Sunday, March 14, 2021

You Must Wait for Me (1 Nisan 5781) Fourth Sunday of Lent March 14, 2020

 Edited March 16, 2021

I was thinking and praying about God’s signs and wonders among all peoples, nations, tongues, and tribes.  I hear a still small voice, “you must wait for me.”  I later hear the simple word “wedding.”  I searched out the saying, “you must wait for me” and found it in Hosea 3:3 (Douay-Rheims Bible; see also NJB).  The Hebrew text has the verb יָשַׁב (yāšab), meaning “sit, remain, dwell” (TWOT 411).  The NRSV has the following:

The Lord said to me again, “Go, love a woman who has a lover and is an adulteress, just as the Lord loves the people of Israel, though they turn to other gods and love raisin cakes.” So I bought her for fifteen shekels of silver and a homer of barley and a measure of wine.  And I said to her, “You must remain as mine for many days; you shall not play the whore, you shall not have intercourse with a man, nor I with you.”  For the Israelites shall remain many days without king or prince, without sacrifice or pillar, without ephod or teraphim.  Afterward the Israelites shall return and seek the Lord their God, and David their king; they shall come in awe to the Lord and to his goodness in the latter days (Hos 3:1-5).

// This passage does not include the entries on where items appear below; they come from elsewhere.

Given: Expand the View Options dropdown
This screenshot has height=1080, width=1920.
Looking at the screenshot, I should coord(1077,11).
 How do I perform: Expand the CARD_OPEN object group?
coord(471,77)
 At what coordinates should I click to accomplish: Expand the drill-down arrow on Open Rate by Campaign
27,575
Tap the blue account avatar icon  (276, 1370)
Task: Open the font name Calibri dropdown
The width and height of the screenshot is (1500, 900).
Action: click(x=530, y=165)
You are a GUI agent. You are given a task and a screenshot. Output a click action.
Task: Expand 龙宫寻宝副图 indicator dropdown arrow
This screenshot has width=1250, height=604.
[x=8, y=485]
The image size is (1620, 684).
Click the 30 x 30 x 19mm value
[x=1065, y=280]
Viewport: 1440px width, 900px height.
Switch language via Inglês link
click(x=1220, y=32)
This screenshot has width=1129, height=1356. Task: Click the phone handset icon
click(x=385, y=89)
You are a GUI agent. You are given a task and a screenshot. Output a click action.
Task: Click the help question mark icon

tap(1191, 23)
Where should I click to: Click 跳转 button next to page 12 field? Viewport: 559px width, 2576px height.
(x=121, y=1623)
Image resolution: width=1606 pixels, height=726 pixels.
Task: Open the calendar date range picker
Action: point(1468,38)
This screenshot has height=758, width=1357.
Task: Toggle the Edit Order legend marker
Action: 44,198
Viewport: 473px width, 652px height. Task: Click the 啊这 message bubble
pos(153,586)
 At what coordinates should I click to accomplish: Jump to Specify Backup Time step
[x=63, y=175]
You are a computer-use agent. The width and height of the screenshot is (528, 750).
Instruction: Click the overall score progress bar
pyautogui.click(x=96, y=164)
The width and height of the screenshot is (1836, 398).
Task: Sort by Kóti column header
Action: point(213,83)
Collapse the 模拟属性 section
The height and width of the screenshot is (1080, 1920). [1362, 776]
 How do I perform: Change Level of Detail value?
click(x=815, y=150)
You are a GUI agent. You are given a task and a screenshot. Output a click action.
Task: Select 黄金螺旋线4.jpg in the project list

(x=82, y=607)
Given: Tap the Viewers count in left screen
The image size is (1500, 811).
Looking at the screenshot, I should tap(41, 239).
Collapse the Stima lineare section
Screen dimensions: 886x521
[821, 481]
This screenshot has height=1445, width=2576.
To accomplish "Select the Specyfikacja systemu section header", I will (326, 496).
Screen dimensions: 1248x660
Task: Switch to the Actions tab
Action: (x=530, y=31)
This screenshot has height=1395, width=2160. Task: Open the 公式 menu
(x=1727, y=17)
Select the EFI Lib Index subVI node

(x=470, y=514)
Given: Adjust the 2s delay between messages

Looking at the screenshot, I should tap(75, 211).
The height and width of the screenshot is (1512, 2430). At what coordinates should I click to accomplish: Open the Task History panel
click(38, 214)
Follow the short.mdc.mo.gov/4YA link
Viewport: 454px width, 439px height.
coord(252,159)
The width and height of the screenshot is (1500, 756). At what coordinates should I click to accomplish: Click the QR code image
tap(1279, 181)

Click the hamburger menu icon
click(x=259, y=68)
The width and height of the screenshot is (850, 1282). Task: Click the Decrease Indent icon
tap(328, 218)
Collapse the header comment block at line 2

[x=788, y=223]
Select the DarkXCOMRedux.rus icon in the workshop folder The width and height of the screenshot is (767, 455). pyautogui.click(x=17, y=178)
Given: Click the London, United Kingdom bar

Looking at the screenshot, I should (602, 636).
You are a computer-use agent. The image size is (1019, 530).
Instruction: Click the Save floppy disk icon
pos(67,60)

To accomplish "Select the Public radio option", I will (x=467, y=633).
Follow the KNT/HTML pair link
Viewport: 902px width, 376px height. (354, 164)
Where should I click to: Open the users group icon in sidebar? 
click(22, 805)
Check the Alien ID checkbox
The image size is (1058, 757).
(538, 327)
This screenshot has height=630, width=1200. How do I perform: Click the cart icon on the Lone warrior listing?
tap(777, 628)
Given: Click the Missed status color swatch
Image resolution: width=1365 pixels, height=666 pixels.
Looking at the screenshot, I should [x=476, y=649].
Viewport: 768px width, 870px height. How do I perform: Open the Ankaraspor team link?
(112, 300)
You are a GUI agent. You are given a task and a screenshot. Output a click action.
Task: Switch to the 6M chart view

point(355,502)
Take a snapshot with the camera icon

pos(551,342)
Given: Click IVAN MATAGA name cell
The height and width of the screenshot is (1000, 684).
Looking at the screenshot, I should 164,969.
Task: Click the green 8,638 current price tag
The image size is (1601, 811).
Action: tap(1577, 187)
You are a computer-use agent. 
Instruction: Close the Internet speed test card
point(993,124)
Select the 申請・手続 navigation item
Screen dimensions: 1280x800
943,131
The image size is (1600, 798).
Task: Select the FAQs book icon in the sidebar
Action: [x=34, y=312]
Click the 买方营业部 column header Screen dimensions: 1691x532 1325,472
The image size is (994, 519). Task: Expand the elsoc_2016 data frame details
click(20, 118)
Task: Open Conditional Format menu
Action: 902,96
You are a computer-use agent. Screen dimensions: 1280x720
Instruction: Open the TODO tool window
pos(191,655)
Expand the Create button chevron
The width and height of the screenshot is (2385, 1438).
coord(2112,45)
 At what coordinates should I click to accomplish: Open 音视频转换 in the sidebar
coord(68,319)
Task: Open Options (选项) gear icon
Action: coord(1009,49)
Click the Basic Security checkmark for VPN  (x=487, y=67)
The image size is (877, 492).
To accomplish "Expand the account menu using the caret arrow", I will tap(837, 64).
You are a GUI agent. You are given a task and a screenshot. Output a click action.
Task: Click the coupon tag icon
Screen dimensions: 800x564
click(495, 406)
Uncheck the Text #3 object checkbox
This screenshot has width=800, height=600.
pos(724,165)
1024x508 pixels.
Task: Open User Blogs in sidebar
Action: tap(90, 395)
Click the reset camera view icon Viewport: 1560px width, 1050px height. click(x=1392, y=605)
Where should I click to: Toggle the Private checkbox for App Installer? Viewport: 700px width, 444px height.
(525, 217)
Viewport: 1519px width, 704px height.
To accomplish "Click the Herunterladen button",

I see parallels between what is above and Habakkuk.

        O Lord, I have heard of your renown,

and I stand in awe, O Lord, of your work.

   In our own time revive it;

in our own time make it known;

in wrath may you remember mercy (3:2). 

Finally, I recall the prayer to God of Pope John XXIII in 1962 that began, “Renew Your wonders in this our day, as by a new Pentecost….” 

It seems then that there are two important dimensions: 1) the individual who seeks, watches, and prays for God’s renewal/revival; 2) the Almighty God who brings it about in his timing.    



Olive trees in the Garden of Gethsemane 

What looks like a heart sitting within a heart among the olive trees east of the Temple Mount/Harm al-Sharif in Jerusalem, Israel.  



1 comment:

  1. The entire prayer of Pope John XXIII is as follows: “Renew Your wonders in this our day, as by a new Pentecost. Grant to Your Church that, being of one mind and steadfast in prayer with Mary, the Mother of Jesus, and following the lead of blessed Peter, it may advance the reign of our Divine Savior, the reign of truth and justice, the reign of love and peace. Amen.”